Stored data:

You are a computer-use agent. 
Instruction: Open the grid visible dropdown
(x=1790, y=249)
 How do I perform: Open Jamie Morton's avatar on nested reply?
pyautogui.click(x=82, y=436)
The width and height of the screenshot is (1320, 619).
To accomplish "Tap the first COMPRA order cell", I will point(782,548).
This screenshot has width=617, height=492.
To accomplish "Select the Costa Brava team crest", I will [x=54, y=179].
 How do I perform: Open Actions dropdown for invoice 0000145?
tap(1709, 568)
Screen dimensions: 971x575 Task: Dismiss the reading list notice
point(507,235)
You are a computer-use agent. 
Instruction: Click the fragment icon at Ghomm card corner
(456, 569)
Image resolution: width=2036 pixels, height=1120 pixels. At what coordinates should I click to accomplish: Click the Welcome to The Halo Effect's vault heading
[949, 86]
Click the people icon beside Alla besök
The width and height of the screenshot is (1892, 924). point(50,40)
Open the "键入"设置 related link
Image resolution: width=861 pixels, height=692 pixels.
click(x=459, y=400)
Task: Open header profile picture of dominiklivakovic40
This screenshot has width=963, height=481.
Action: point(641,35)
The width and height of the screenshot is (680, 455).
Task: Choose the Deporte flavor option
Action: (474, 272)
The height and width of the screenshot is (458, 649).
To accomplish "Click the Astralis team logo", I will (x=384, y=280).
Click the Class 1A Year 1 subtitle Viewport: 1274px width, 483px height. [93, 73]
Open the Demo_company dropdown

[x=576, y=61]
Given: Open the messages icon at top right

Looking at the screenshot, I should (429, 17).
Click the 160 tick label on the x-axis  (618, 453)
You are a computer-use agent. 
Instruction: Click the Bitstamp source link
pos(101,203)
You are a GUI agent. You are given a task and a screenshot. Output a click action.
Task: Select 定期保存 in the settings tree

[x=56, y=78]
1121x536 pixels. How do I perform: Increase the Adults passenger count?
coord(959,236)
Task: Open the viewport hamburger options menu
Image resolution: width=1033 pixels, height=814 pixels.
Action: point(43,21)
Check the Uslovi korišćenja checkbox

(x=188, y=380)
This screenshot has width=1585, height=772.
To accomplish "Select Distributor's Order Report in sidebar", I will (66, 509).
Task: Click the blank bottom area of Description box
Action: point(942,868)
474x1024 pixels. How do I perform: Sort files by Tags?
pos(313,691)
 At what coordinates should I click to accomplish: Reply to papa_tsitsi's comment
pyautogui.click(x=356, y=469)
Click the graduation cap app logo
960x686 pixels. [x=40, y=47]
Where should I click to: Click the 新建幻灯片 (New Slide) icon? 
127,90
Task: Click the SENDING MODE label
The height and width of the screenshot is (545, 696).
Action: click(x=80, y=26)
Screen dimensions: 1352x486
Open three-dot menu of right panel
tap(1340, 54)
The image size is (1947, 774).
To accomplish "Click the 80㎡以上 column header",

| YOUR GOAL |
Where a line above contains the word "team", copy that line.

| SOLUTION |
To accomplish "Select the Costa Brava team crest", I will [x=54, y=179].
To accomplish "Click the Astralis team logo", I will (x=384, y=280).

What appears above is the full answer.